Struktur der Konferenz, Öffentlichkeit, Gestaltung

Bei der Organisation der Konferenz wird vom INST versucht ,die Unterschiedlichkeiten, Widersprüchlichkeiten, die Vielfalt, die Unüberschaubarkeiten der Informationen, die Komplexitäten zu berücksichtigen. Ihre Vorbereitung wird wieder im wesentlichen von SektionsleiterInnen aus Dutzenden Ländern und Disziplinen getragen. Durch diese Struktur wird nicht nur die Pluralität gesichert, sondern auch die Basis für eine hohe Qualität der Synergie geschaffen. Das INST stellt für die SektionsleiterInnen und ReferentInnen die Plattform (Homepage mit rund 60.000 NutzerInnen aus über 100 Ländern pro Monat) und die Öffentlichkeit für die Präsentation der Ergebnisse zur Verfügung. Die Dokumentation der Ergebnisse und deren Bewerbung erfolgt wieder im WWW, als Hardcoverbuch (INST-Reihe: "TRANS-Studien zur Veränderung der Welt", mit und durch einen Dokumentarfilm sowie einer CD mit den Beiträgen sowie Präsentationen weltweit. Weiters bemüht sich das INST auch darum, daß die Ergebnisse in die gesellschaftliche Gestaltung einfließen, was in den letzten Jahren vor allem auf internationaler Ebene (UNESCO, EU, Europarat) durchaus gelungen ist.

Sektionsgruppen/Aspekte

Mit dem Vorschlag zu den Sektionsgruppen, die 2004 in einem breiten Rahmen erarbeitet wurden, sollen einige Aspekte hervorgehoben werden, die bei den Vorschlägen zu den Sektionen zu berücksichtigen sind.

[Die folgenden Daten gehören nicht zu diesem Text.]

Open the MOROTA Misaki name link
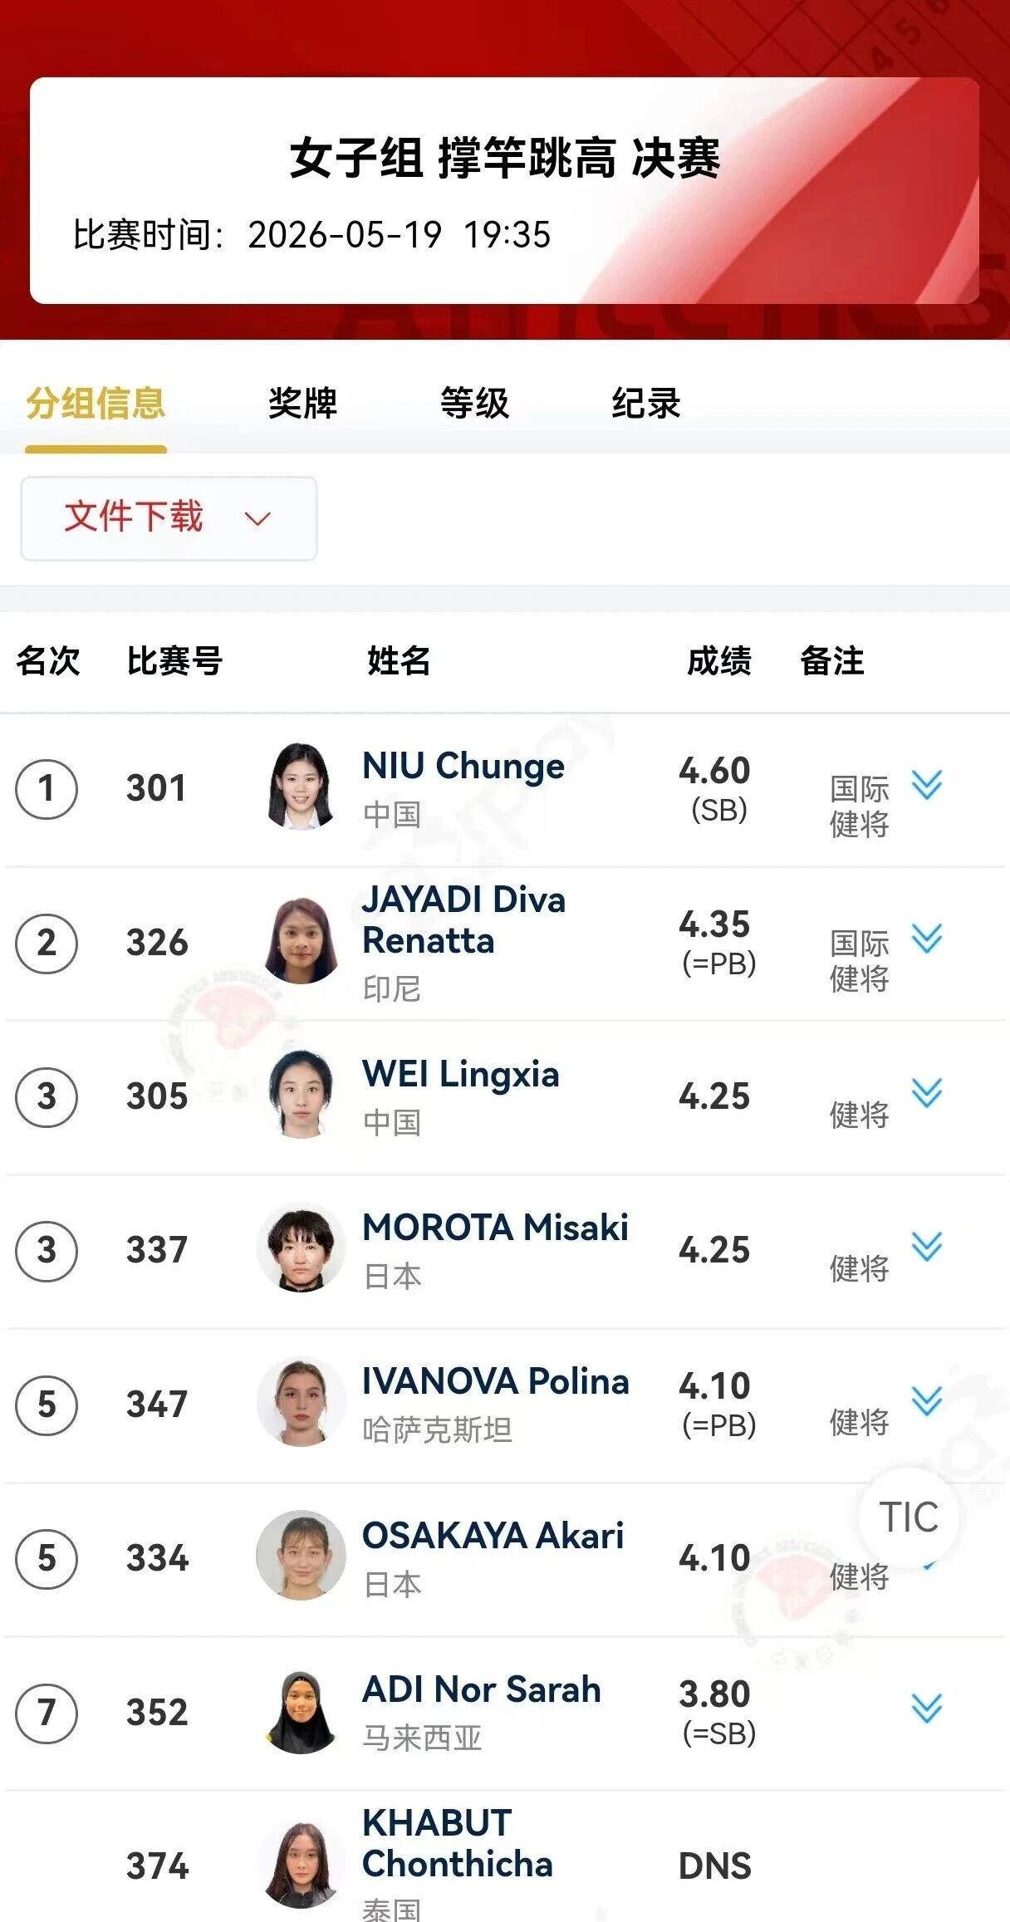 pyautogui.click(x=496, y=1228)
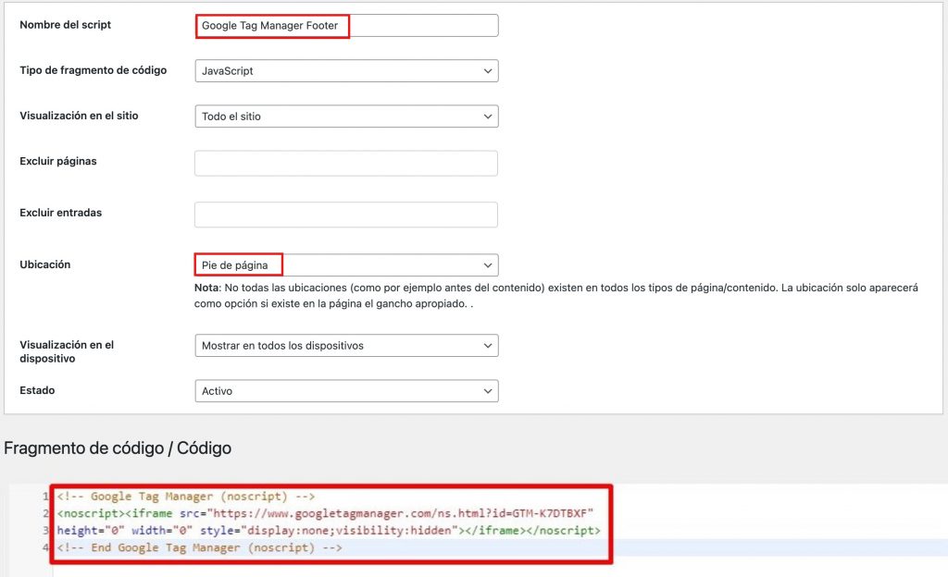The width and height of the screenshot is (948, 577).
Task: Click the Nombre del script label
Action: pos(65,25)
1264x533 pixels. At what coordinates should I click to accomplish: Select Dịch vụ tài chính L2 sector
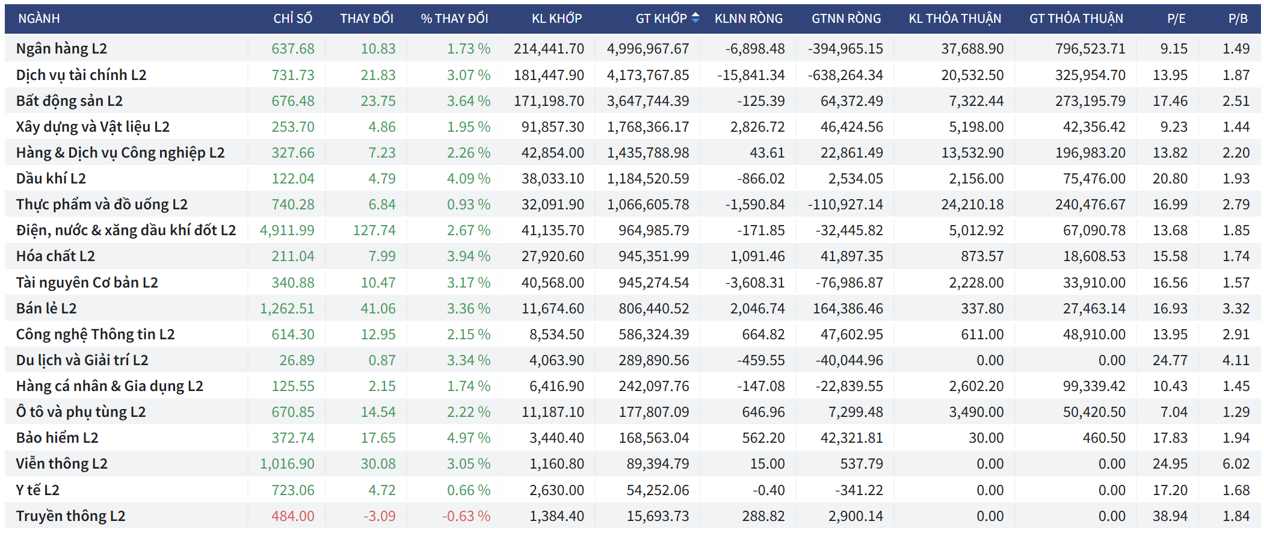[81, 75]
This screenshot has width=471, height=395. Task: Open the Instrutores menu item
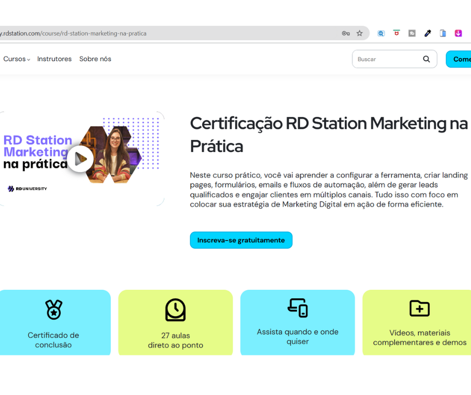54,59
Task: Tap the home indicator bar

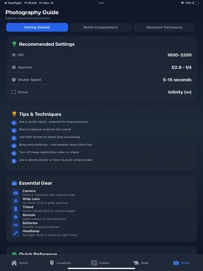Action: (102, 269)
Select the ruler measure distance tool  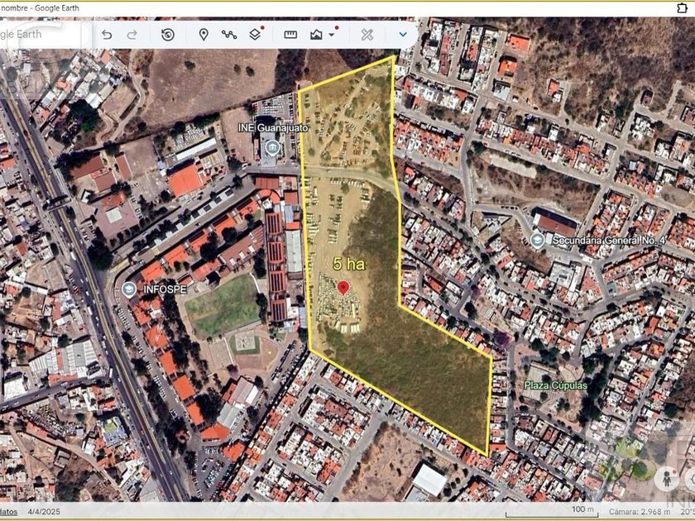pyautogui.click(x=290, y=35)
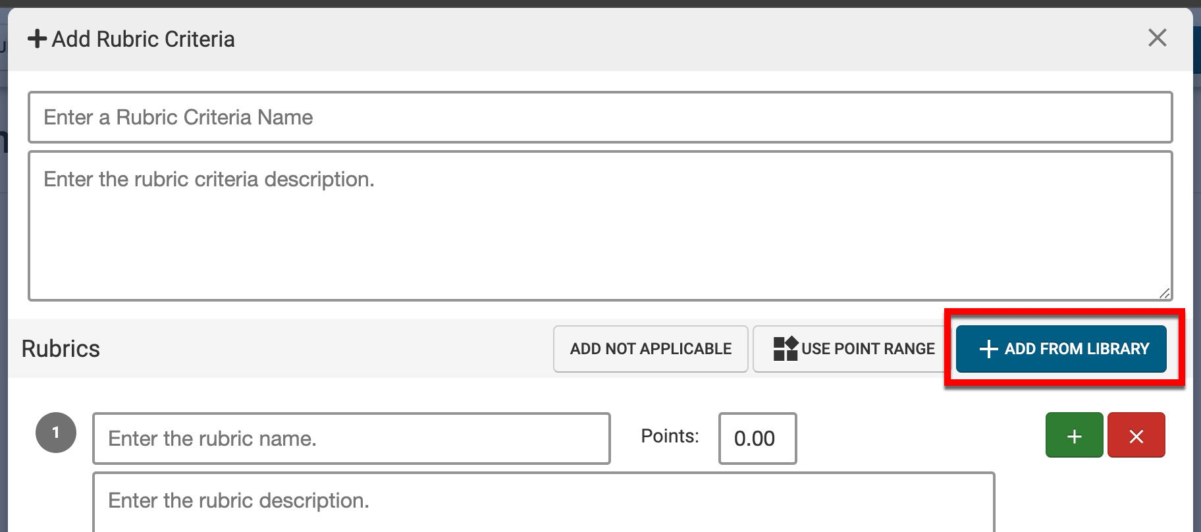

Ein Aspekt ist die Bedeutung der Lebensinteressen (wie bereits frühere Konferenzen zeigten), weil es nicht nur um Hermeneutik, Kategorisierung, Einordnung geht. Diese Elemente der Wissenschaft bzw. der Alltagsorganisation können - wie andere auch - zum Teil als Instrumente der Gewalt eingesetzt werden. Der Begriff Lebensinteressen umfasst wesentlich mehr Verständnis und Organisation, berücksichtigt Vielfalt und Komplexität in der Gleichzeitigkeit des Ungleichzeitigen.

Die Sektionsgruppe "Grundlagen" soll es ermöglichen, die Spezifika der einzelnen Richtungen der Wissensproduktion herauszuarbeiten, die nicht nur in Methodologie, Gegenstand, sondern auch in ihren Kommunikationsweisen und Organisationsstrukturen zum Teil grundsätzlich voneinander unterschieden sind.

Die Sektionsgruppe "Gedankliche Voraussetzungen gesellschaftlicher Innovationen" hat eine ähnliche Zielsetzung, aber es wird in dieser Sektionsgruppe auch danach gefragt, welche Auswirkungen Innovationen haben. Hervorgehoben wird weiters das Denken als eine Tätigkeit, nach deren Besonderheiten gefragt wird.

Mit der Sektionsgruppe "Centrope" wird der Versuch unternommen, auf der Basis der bisherigen INST-Erkenntnisse erstmals neue Wissensstrukturen zu entwickeln und diese Erkenntnisse einer breiten Öffentlichkeit zur Verfügung zu stellen. Im Rahmen dieser Sektionsgruppe werden auch Ergebnisse aus einem Forschungsprojekt zur Verfügung gestellt werden - auch in Form einer Ausstellung im Informationszentrum der Konferenz.

Künste, Wissenschaften, Forschung - alle kreativen Bereiche - sind innovativ und ständig mit Veränderungen verbunden. Eine Reihe von Sektionsgruppen sollen daher gerade diesen Tätigkeiten gewidmet werden. Die Thematiken bieten viele Möglichkeiten, seine Spezialkenntnisse auf unterschiedliche Weise einzubringen.

Eine Reihe von Sektionsgruppen bietet weiters den Rahmen, sich mit Strukturen, Veränderungen, (sozialen) Folgewirkungen, Gestaltungen usw. eingehender auseinander zusetzen.

Ergebnisse

Die Konferenz "Innovationen und Reproduktionen in Kulturen und Gesellschaften" bietet daher die Chance für Wissenschaften, Forschungen, Künste, Pädagogik, Politik usw., sich in neuer Weise mit heutigen Prozessen auseinander zusetzen und zum Verständnis der komplexen und widersprüchlichen Prozesse beizutragen. Das könnte gerade heute ein wichtiger Beitrag sein, um zu ermöglichen, gesellschaftliche Prozesse menschenwürdiger zu gestalten - darunter durchaus auch in den eigenen Arbeitsbereichen. Für eine breite Öffentlichkeit wird gesorgt.